··· TEXTE SOURCE
Enquête de l’agent de santé et sécurité

[6] L’ASS Ian Rennie a déclaré que le 1er février 2005, il a fait une marche sur le navire NM Reefer Prince pour effectuer une inspection pour le contrôle par l'État du port. En regardant dans la cale du navire, il a remarqué que certaines personnes portaient un casque de sécurité tandis que d’autres portaient une casquette de golf ou de balle. Il a demandé au superviseur qui était présent : « Pourquoi ne portent-ils pas tous un casque de sécurité? » Il a poursuivi son inspection. Après l’avoir terminée, il s’est rendu dans la cabine du capitaine pour remplir la paperasse. Pendant qu’il s’y trouvait, il s’est fait demander de se rendre au bureau de Forterm en raison du refus de travailler de Brian Duplessis.

[7] L’ASS a rencontré Gary Alport, directeur des opérations de Forterm, Brian Duplessis et M. Weaver, représentant en santé et sécurité, ont eu une discussion générale au sujet de ce qui s’est produit. Il a parlé à B. Duplessis au sujet de son emploi et des restrictions. Comme le comité de santé et de sécurité et l’employeur n’ont pu en venir à une entente concernant le refus de travailler de Brian Duplessis, on lui a demandé de prendre une décision. Le Rapport d’enquête et de la décision de l’ASS nous informe que :

[Traduction]
[c’]est l’agent de santé et sécurité qui décide que le fait de porter un casque de sécurité lors de l’opération de chargement de la marchandise ne constitue pas un danger ou un péril pour l’employé.
······
··· MATÉRIEL PRÉSENTÉ
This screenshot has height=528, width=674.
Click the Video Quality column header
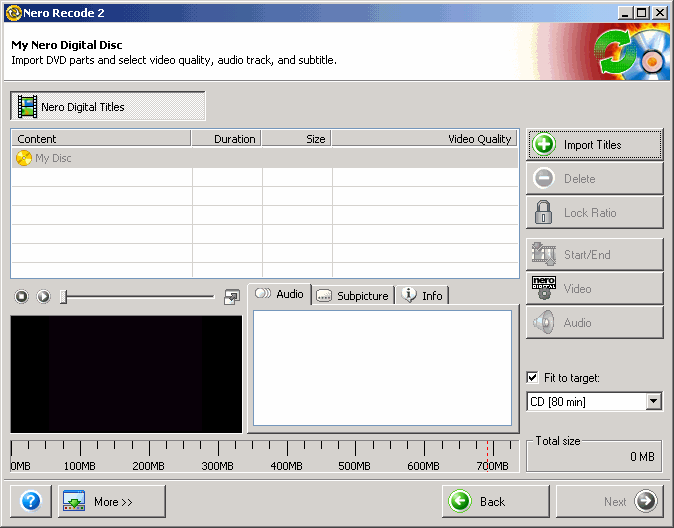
······
··· MATÉRIEL PRÉSENTÉ
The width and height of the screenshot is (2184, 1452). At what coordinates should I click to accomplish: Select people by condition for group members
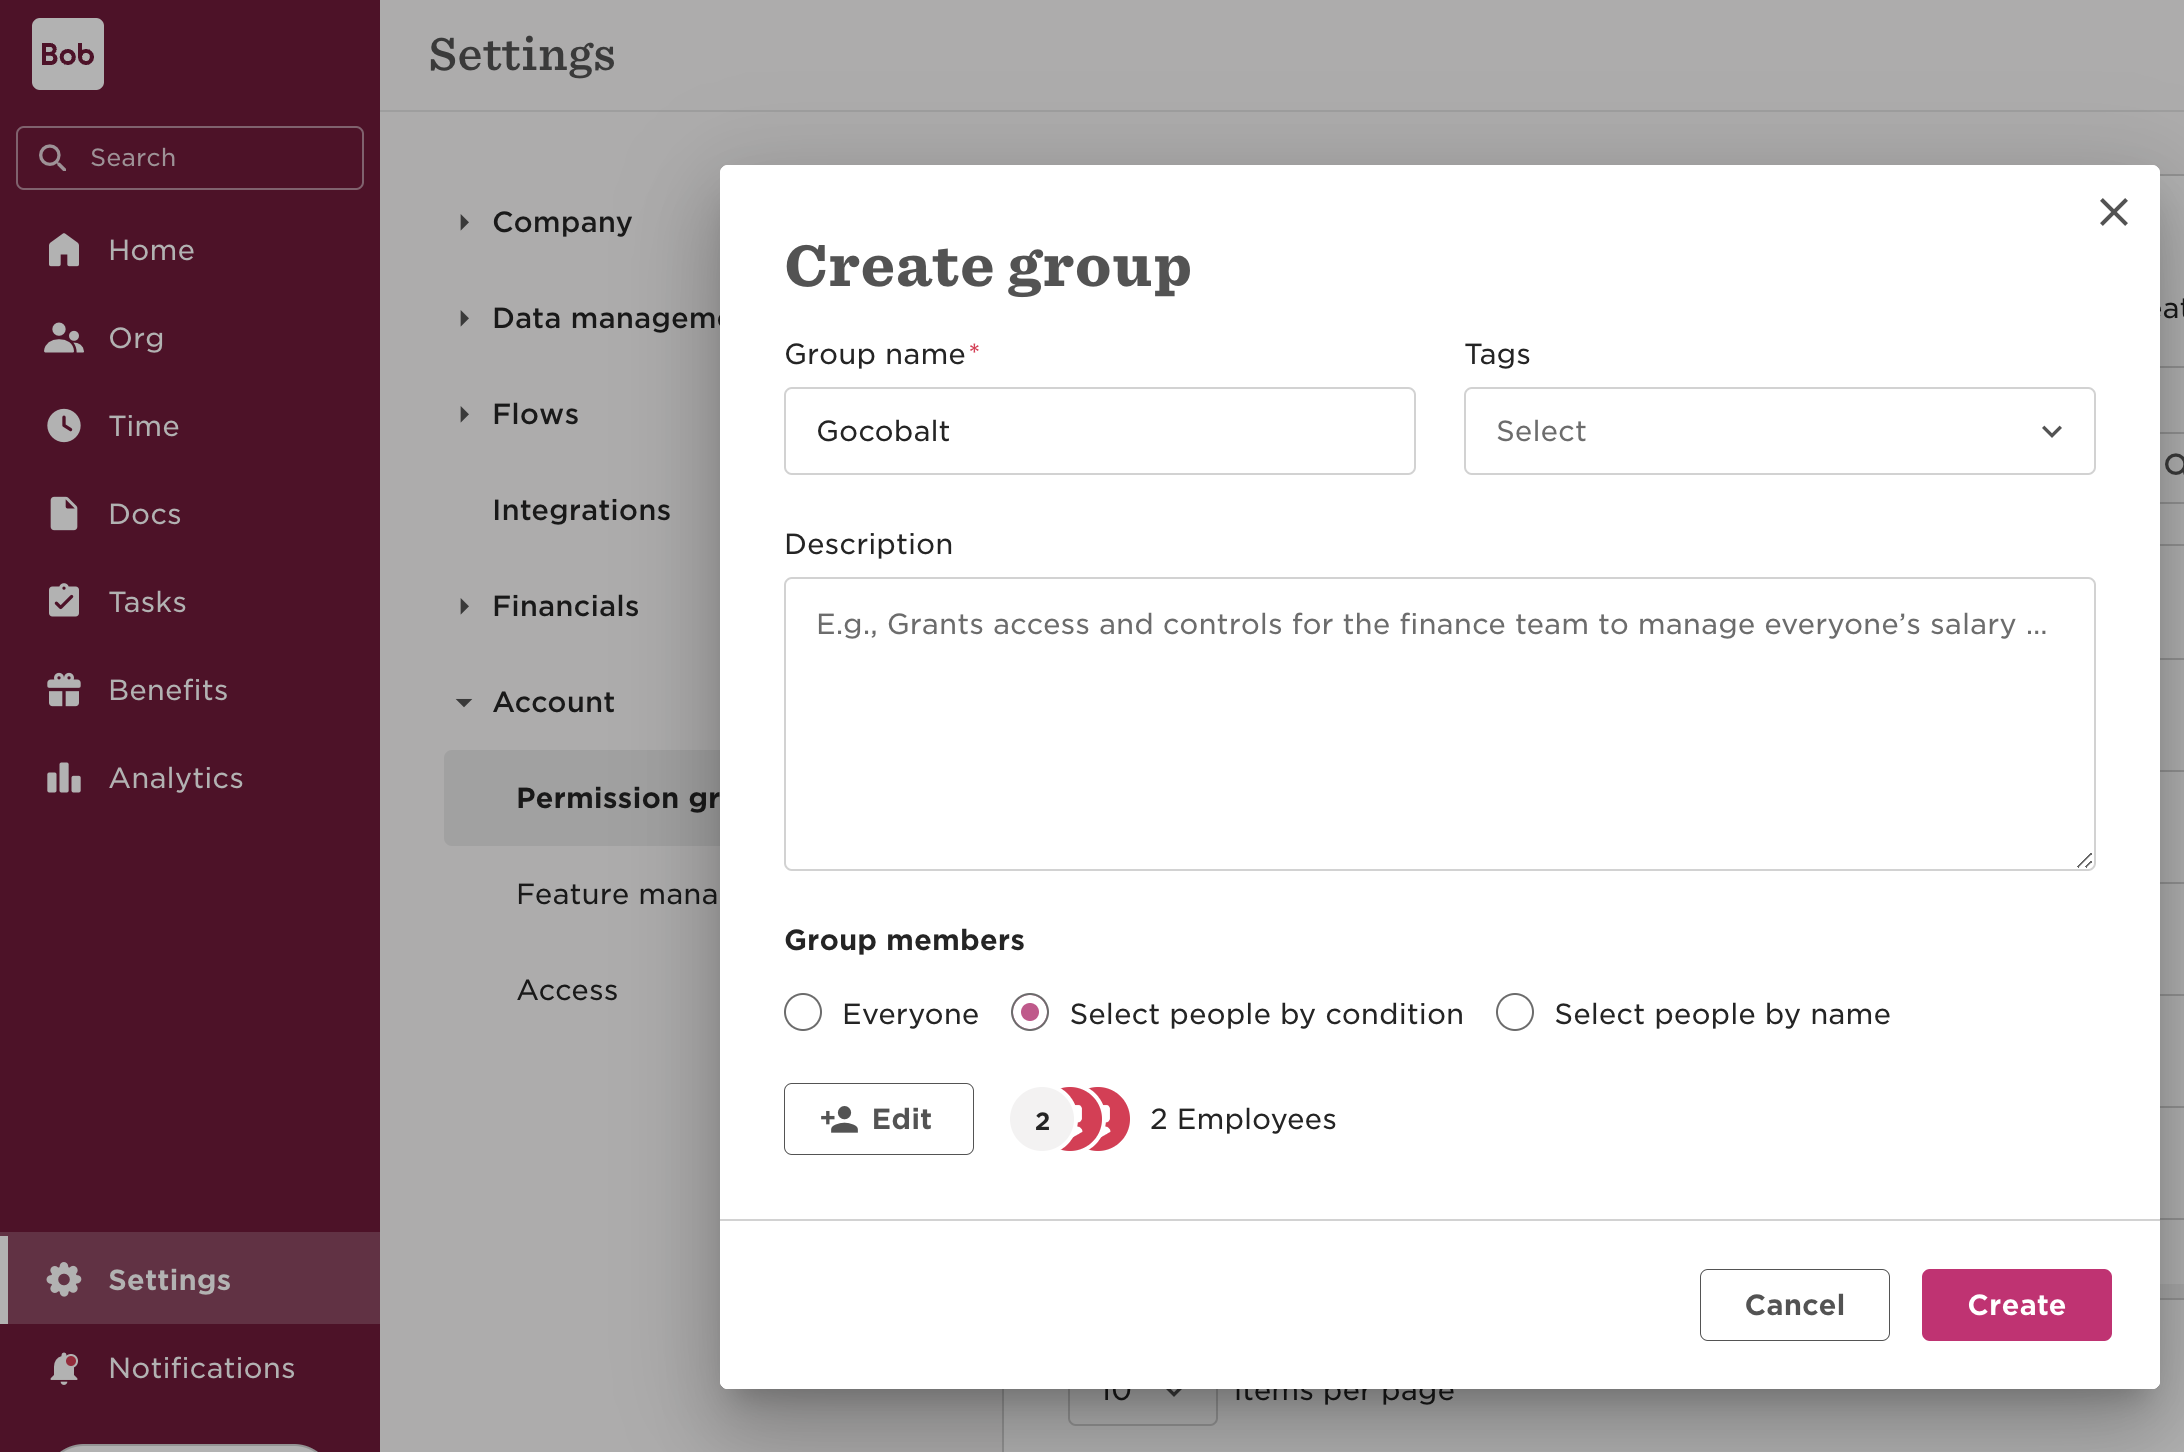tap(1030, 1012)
······
TRAVAIL DEMANDÉ
Poursuivez le texte sur le refus de travailler de Brian Duplessis après sa dernière phrase. Les enregistrements forment un matériau à part.

RÉSULTAT OBTENU
[8] En contre-interrogatoire, l’ASS a reconnu qu’il ne pouvait pas voir sous l’ouverture d’accès à la cale, soit l’endroit où travaillait M. Duplessis, et qu’il ne voyait cet endroit ni ne s’y est rendu. Il a également admis qu’il n’était pas au courant que trois opérations distinctes étaient effectuées lors de la mise en cale des rouleaux de papier dans l’ouverture de la cale et que sa décision n’a pas tenu compte de ce facteur. Il était d’accord avec l’affirmation de M. Breen selon laquelle sous l’ouverture d’accès à la cale, rien ne peut tomber et par conséquent, il n’y aurait pas, pour autant qu’il sache, de danger de chute d’objets dans cette aire. Par ailleurs, l’ASS convenait avec M. Proctor que des objets peuvent tomber dans la cale du navire, car il y a de l’activité au-dessus, comme des déplacements de rouleaux de papier par une grue.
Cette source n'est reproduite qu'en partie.